Menurut pandangan saya sebagai orangtua muda, sudah selayaknya kita mendukung. Jangan menyia-nyiakan anak yang memang berbakat di bidang tertentu selama bakat itu positif serta berguna bagi dirinya sendiri dan orang lain. Manfaatnya harus bisa dirasakan sampai ke lingkungan dan orang lain. Bakat merupakan anugerah. 

Tak semua orang memiliki anugerah yang sama. Ia merupakan salah satu pembentukan karakter anak. Lewat bakat, kreativitas anak akan tumbuh. Anak bisa belajar banyak tentang arti sebuah usaha dan kerja keras. 

Ia akan merasakan gagal, lalu di titik ini kita sebagai orangtua akan membuatnya mengerti tentang arti sebuah perjuangan serta mengajarkan kepada anak tentang semangat pantang menyerah. 
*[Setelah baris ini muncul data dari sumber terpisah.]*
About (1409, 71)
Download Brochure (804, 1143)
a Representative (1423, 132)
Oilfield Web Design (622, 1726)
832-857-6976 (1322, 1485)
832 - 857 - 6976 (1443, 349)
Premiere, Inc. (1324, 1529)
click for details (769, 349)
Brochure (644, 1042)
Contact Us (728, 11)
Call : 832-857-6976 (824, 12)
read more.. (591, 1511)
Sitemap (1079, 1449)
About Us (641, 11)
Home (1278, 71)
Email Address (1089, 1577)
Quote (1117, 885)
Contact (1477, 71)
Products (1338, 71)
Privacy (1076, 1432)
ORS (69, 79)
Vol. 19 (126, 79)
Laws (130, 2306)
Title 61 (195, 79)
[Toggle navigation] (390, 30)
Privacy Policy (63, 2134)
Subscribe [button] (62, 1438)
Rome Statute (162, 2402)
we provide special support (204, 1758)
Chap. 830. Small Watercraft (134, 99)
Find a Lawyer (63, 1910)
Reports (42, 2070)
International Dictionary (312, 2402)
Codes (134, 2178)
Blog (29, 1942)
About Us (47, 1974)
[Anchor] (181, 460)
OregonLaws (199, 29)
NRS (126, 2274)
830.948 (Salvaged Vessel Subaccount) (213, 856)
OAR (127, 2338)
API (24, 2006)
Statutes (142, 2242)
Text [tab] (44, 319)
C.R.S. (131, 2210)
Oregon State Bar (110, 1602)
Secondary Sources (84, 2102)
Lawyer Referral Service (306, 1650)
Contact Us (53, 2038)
Oleh karena itu, ketika jatuh ia akan bangkit kembali dan mengejar cita-citanya hingga ia berhasil. Maka peran orangtua begitu pentingnya dalam mendampingi anak menapaki masa depan. Memaksakan kehendak hanya akan membuat hasil yang tidak maksimal. Setengah-setengah bahkan bisa berakibat pada kegagalan.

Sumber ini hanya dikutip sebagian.